# Rally?



## grcharlie (Nov 10, 2007)

What exactly is Rally? Is it just hand signals? Or is it part agility or running or OB? I just started back up with agility with Andy. Im just curious what you do in rally?

Thanks
Des


----------



## RedDogs (Jan 30, 2010)

It's a type of obedience. You can use hand signals and/or verbal cues. 

Instead of a judge telling you what to do, there are "traffic signs" telling you where to go and what to do. The signs might tell you to go faster, slower, turn (one way or the other) partially or complete turns. You might have your dog sit, down, or stand next to you, and all sorts of things. You can do a youtube search to watch. (be warned...it's not always the most entertaining thing!).

The two organizations in the US for rally are AKC and APDT.


----------



## AmberSunrise (Apr 1, 2009)

You can also praise and talk your dog through the course. The courses are made up of the old-fashioned doodling exercises that are used in teaching heel position, stand and downs etc.

The judge designs each course based in the available signs for your level (in AKC, Novice, Advanced and Excellent) and you are given 10 minutes or so to familiarize yourself to the course.


----------



## Loisiana (Jul 29, 2009)

RedDogs said:


> The two organizations in the US for rally are AKC and APDT.


Doesn't UKC have rally too now?


----------



## grcharlie (Nov 10, 2007)

That sound hard to do! LOL. Goodness! I don't know if I could do that. I think I might stay with agility classes.

It does sound like fun though


----------



## kgiff (Jul 21, 2008)

It's easier than agility ;-)

I found going to YouTube and searching for rally obedience and watching some videos was the best way to start to understand it.

§ **MATERIAL**:
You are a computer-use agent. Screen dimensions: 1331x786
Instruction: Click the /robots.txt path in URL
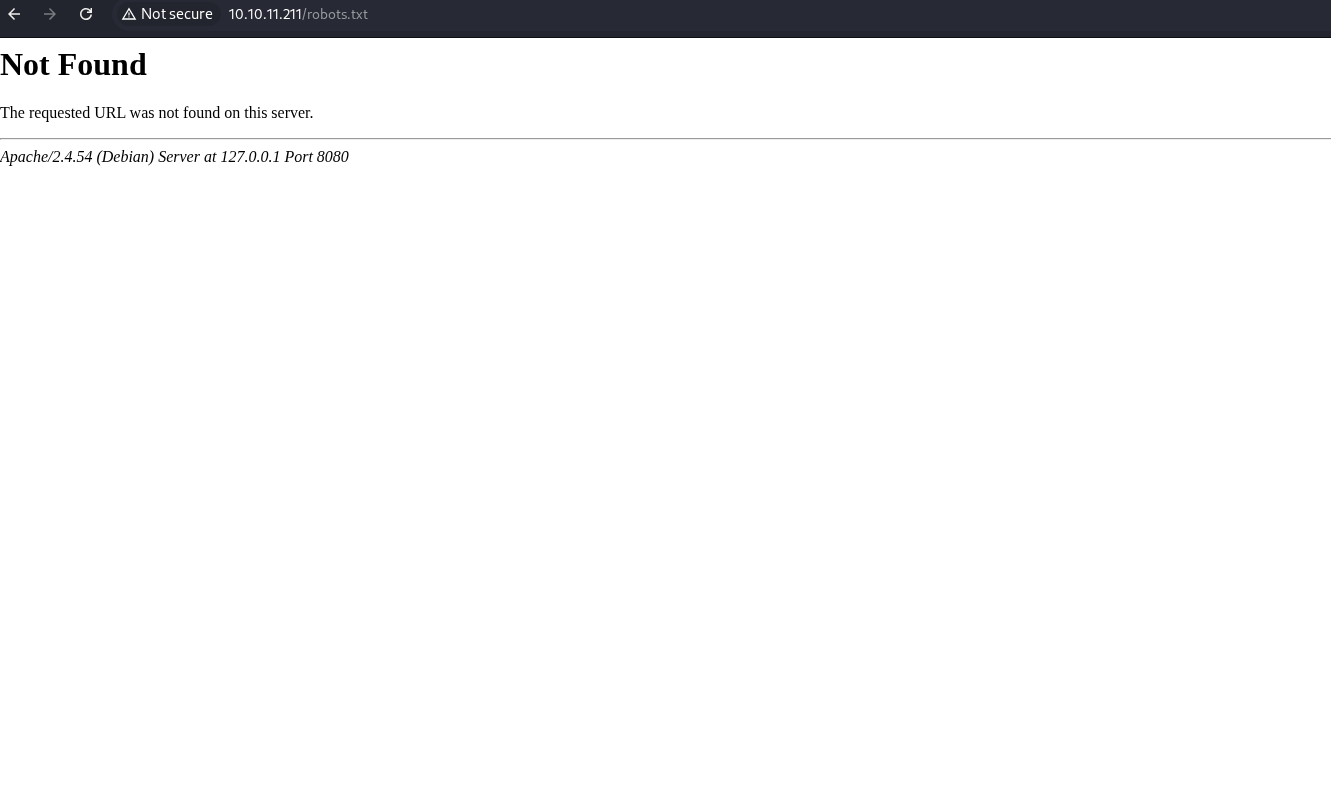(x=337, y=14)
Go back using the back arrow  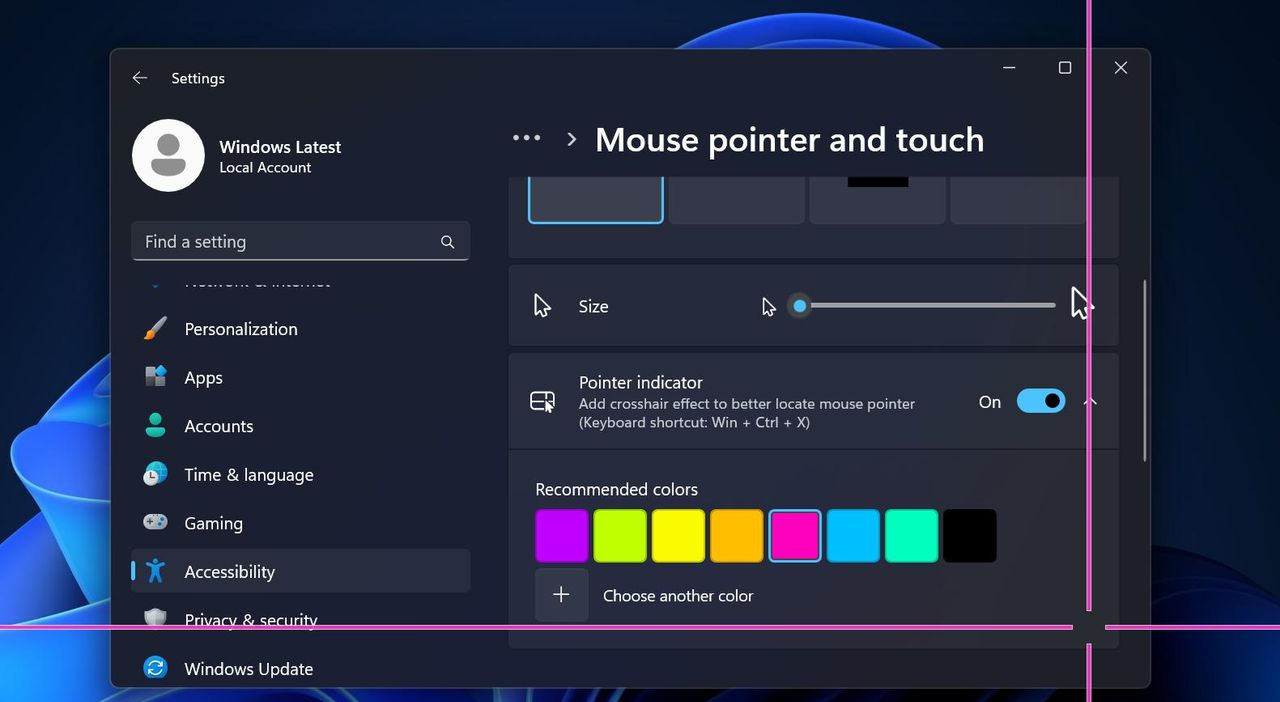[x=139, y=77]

§ **EXERCISE DESCRIPTION**: Return, word for word, the passage of the rally thread between "You can also" and "to the course.", inclusive.

§ **SOLUTION FOR THIS PROBLEM**:
You can also praise and talk your dog through the course. The courses are made up of the old-fashioned doodling exercises that are used in teaching heel position, stand and downs etc.

The judge designs each course based in the available signs for your level (in AKC, Novice, Advanced and Excellent) and you are given 10 minutes or so to familiarize yourself to the course.